Spring Batch separates what to run (job definitions) from how runs are tracked (metadata in JobRepository) and who launches them (JobLauncher). This lets jobs restart after failure, run on schedule, and report status to operators.

flowchart TB
  JL[JobLauncher] --> JR[(JobRepository)]
  JL --> J[Job]
  J --> S1[Step 1 — chunk]
  J --> S2[Step 2 — tasklet]
  S1 --> R[ItemReader]
  S1 --> P[ItemProcessor]
  S1 --> W[ItemWriter]
  JR --> JE[JobExecution]
  JR --> SE[StepExecution]

Component	Role
JobRepository	Persists JobInstance, JobExecution, StepExecution—enables restart and audit trail
JobLauncher	Entry point: accepts a Job + JobParameters, returns JobExecution
Job	Named workflow: ordered (or branched) steps; one logical batch process
Step	Atomic unit of work inside a job—either chunk-oriented or tasklet
Chunk	Batch of items processed in one transaction: read N → process N → write N → commit
Tasklet	Single callback executed repeatedly until RepeatStatus.FINISHED—file cleanup, stored proc, one-shot task

Job → Steps → chunk pipeline

The dominant pattern is a chunk step: loop until the reader returns null, accumulating items up to the chunk size, then process and write the batch in one transaction. Non-item work (archiving a file, sending a summary email) fits a tasklet step.

@Configuration
class ImportJobConfig {

  @Bean
  Job importCustomersJob(JobRepository repo, Step importStep, Step archiveStep) {
    return new JobBuilder("importCustomersJob", repo)
        .start(importStep)
        .next(archiveStep)
        .build();
  }

  @Bean
  Step importStep(JobRepository repo, PlatformTransactionManager tx,
                  ItemReader<CustomerRecord> reader,
                  ItemProcessor<CustomerRecord, Customer> processor,
                  ItemWriter<Customer> writer) {
    return new StepBuilder("importStep", repo)
        .<CustomerRecord, Customer>chunk(500, tx)
        .reader(reader)
        .processor(processor)
        .writer(writer)
        .build();
  }

  @Bean
  Step archiveStep(JobRepository repo, PlatformTransactionManager tx) {
    return new StepBuilder("archiveStep", repo)
        .tasklet(archiveFileTasklet(), tx)
        .build();
  }
}

🌍 Real World

Batch jobs complement online APIs from Web MVC: the API accepts uploads and enqueues work; Batch processes millions of rows overnight with checkpointing. Never run long synchronous batch work inside HTTP request threads.

ItemReader, ItemProcessor, ItemWriter

Three interfaces define the chunk pipeline.

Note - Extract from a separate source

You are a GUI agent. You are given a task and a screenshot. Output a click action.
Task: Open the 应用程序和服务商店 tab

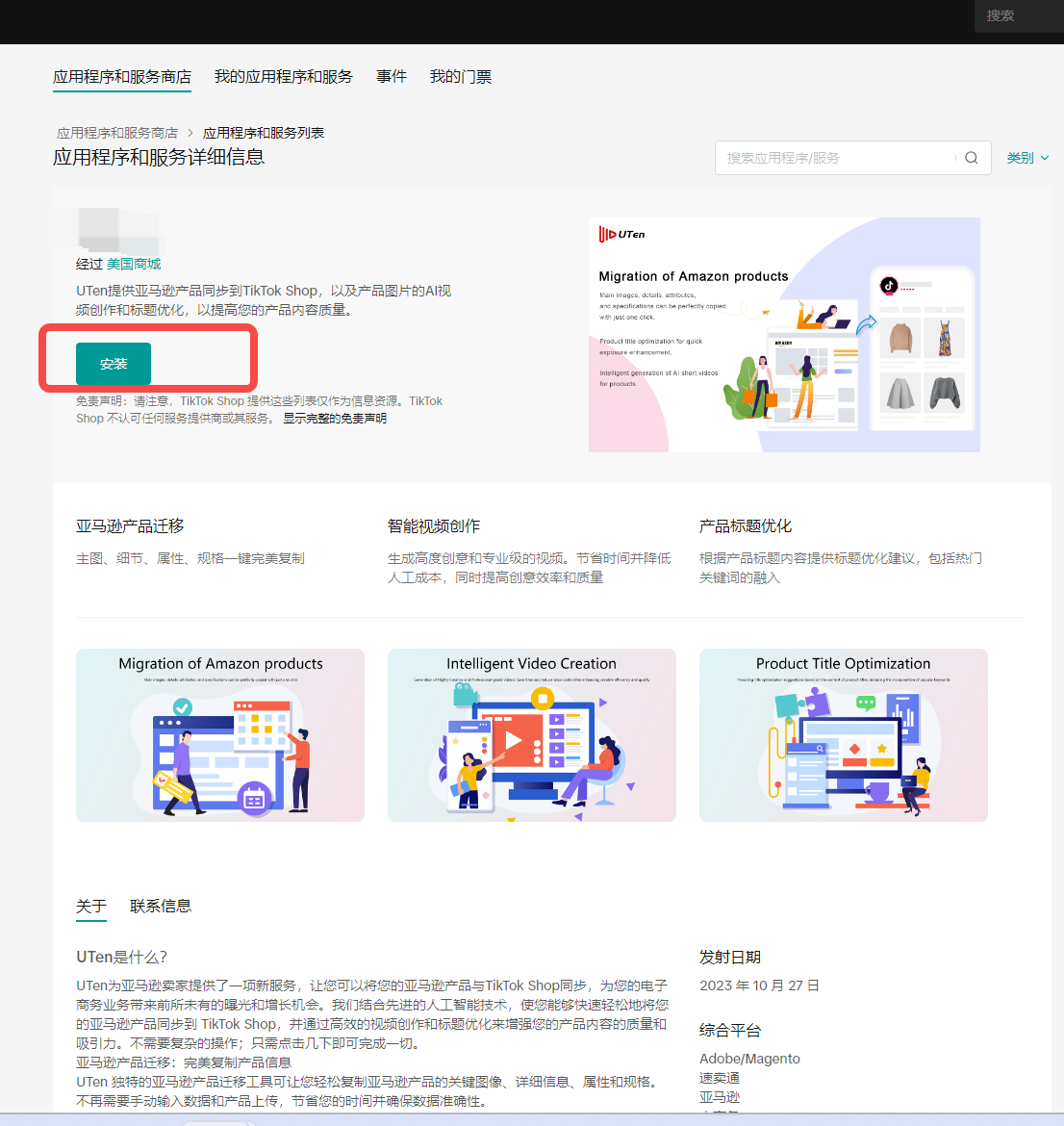[x=122, y=77]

Generics flow I → O: reader outputs I, processor maps I → O, writer accepts O.

Interface	Contract	Notes
ItemReader<T>	read() returns next item or null at end	Must be restartable for fault tolerance—save state in ExecutionContext
ItemProcessor<I,O>	process(I) returns transformed item or null to filter out	Optional—use identity processor if no transform
ItemWriter<T>	write(Chunk<? extends T>) persists a chunk	Called once per committed chunk, not per item

@Component
@StepScope
class CsvCustomerReader implements ItemReader<CustomerRecord> {
  private Iterator<CustomerRecord> lines;

  @BeforeStep
  void open(@Value("#{jobParameters['filePath']}") String path) {
    lines = parseCsv(path).iterator();
  }

  @Override
  public CustomerRecord read() {
    return lines.hasNext() ? lines.next() : null;
  }
}

@Component
class CustomerProcessor implements ItemProcessor<CustomerRecord, Customer> {
  @Override
  public Customer process(CustomerRecord row) {
    if (!row.isValid()) return null;           // filter invalid rows
    return new Customer(row.email(), row.name());
  }
}

@Component
class CustomerWriter implements ItemWriter<Customer> {
  private final CustomerRepository repo;
  @Override
  public void write(Chunk<? extends Customer> chunk) {
    repo.saveAll(chunk.getItems());
  }
}

🔬 Under the Hood

Each chunk is one transaction. If item 437 in a 500-item chunk throws, the whole chunk rolls back (unless skip/retry policies apply). On restart, the reader's saved offset in ExecutionContext determines where reading resumes.

Chunk-oriented processing

Chunk processing balances throughput and memory: read a batch, transform, write, commit—repeat. Chunk size is the primary tuning knob alongside reader type and writer batching strategy.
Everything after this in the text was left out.